===== Excerpted text

/tweets-naive-bayes

A tweets classifier designed to classify the tweets into harmful and normal (not-harmful) tweets according to their content (as a text)

Primary LanguagePython

Tweets Naive Bayes Classifier

Description

This project is a Naive Bayes classifier implemented in Python to categorize tweets. It uses machine learning techniques to analyze text and determine the sentiment of tweets as positive, negative, or neutral. This classifier can be useful in social media analytics, marketing analysis, and more.

Features

  • Tweet Sentiment Analysis: Classify tweets into positive, negative, or neutral categories.
  • Data Preprocessing: Includes scripts for cleaning and preparing tweet data for analysis.
  • Model Training and Evaluation: Scripts to train the Naive Bayes model and evaluate its accuracy.

How we did it

  1. We began by utilizing a dataset of labeled tweets, with labels assigned as 0 or 1—0 for normal tweets and 1 for harmful tweets.
  2. The initial step involved cleaning the dataset by removing unwanted strings such as mentions, hashtags, numbers, emojis, etc. All scripts related to dataset management are availableHERE
  3. After cleaning, we segmented the dataset based on labels. For each category, we further divided the data into training and testing sets and balanced these datasets. You can access all scripts for these processes HERE.
  4. Once the dataset was prepared, we moved on to the training phase, where we utilized vectorizers and classifiers saved as .pkl models. The trained models can be found HERE, aalong with the training script HERE
  5. We trained the model using 20,000 tweets for each label, amounting to a total of 40,000 tweets.

==========

» **Action item**: Copy everything from "2. The initial" down to "these processes HERE." in the tweet classifier page above, word for word.

===== Collected material

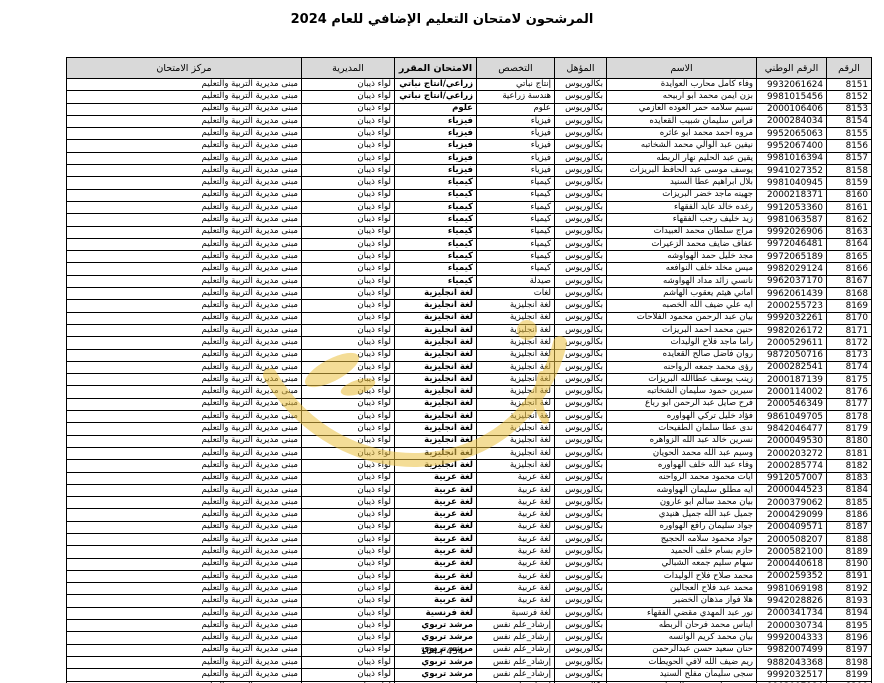 Image resolution: width=884 pixels, height=683 pixels. I want to click on cell-exam: فيزياء, so click(436, 122).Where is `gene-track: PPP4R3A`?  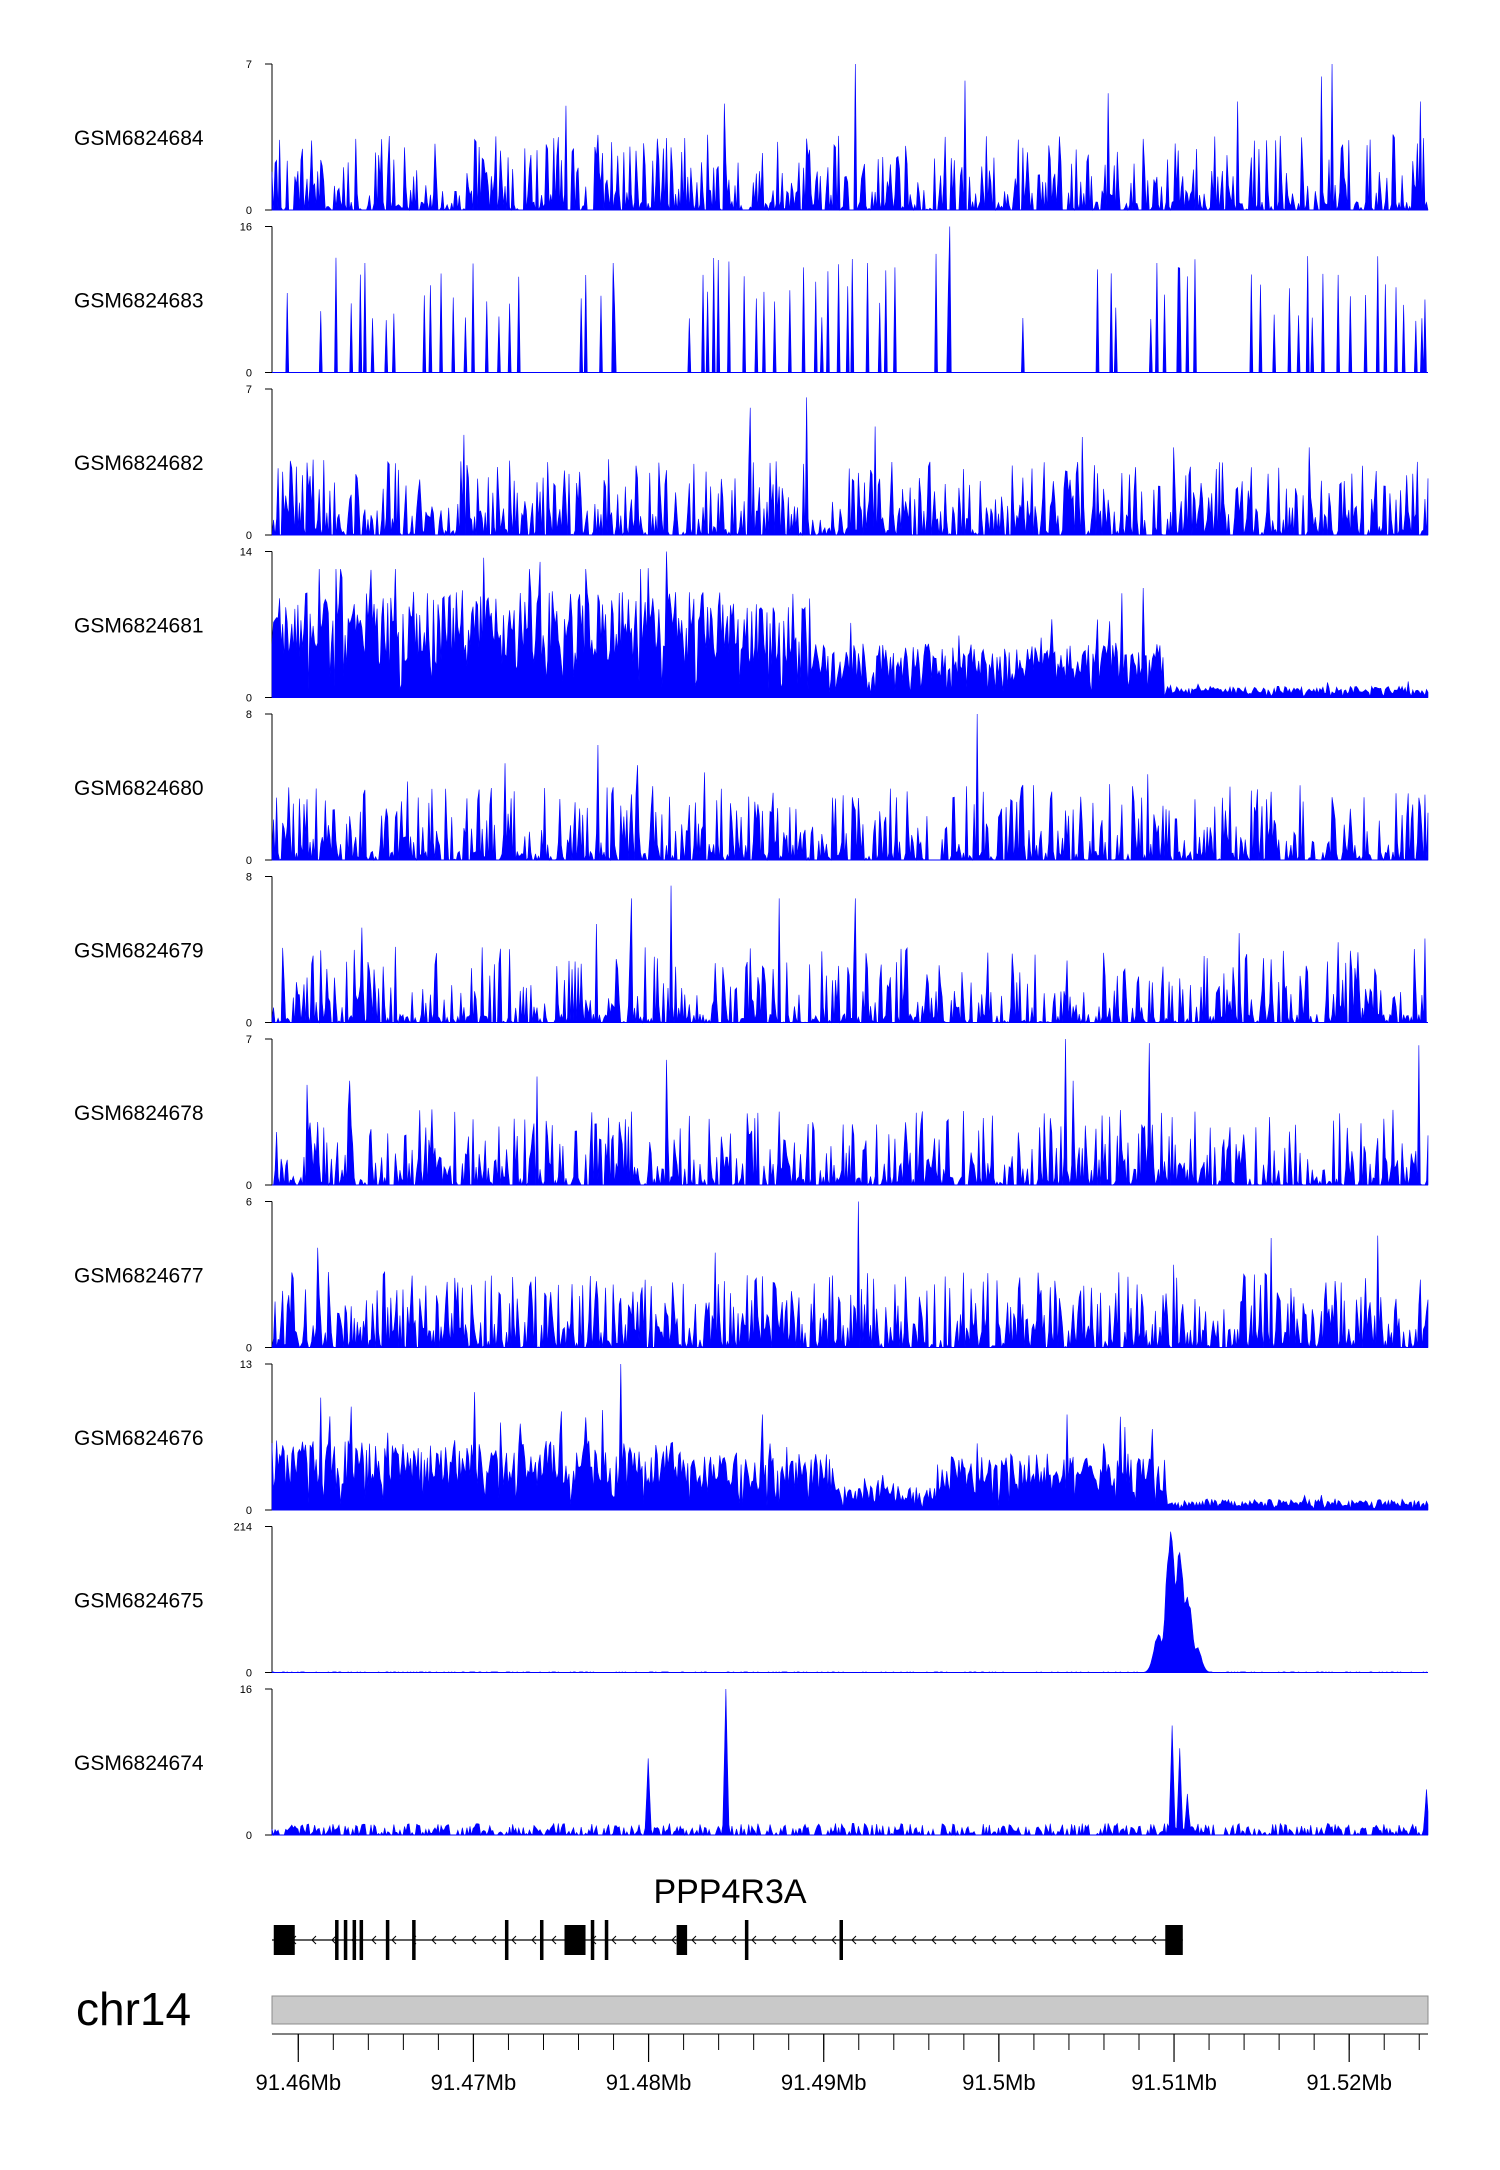 gene-track: PPP4R3A is located at coordinates (728, 1916).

==========

» **Exercise result**:
2. The initial step involved cleaning the dataset by removing unwanted strings such as mentions, hashtags, numbers, emojis, etc. All scripts related to dataset management are availableHERE
  3. After cleaning, we segmented the dataset based on labels. For each category, we further divided the data into training and testing sets and balanced these datasets. You can access all scripts for these processes HERE.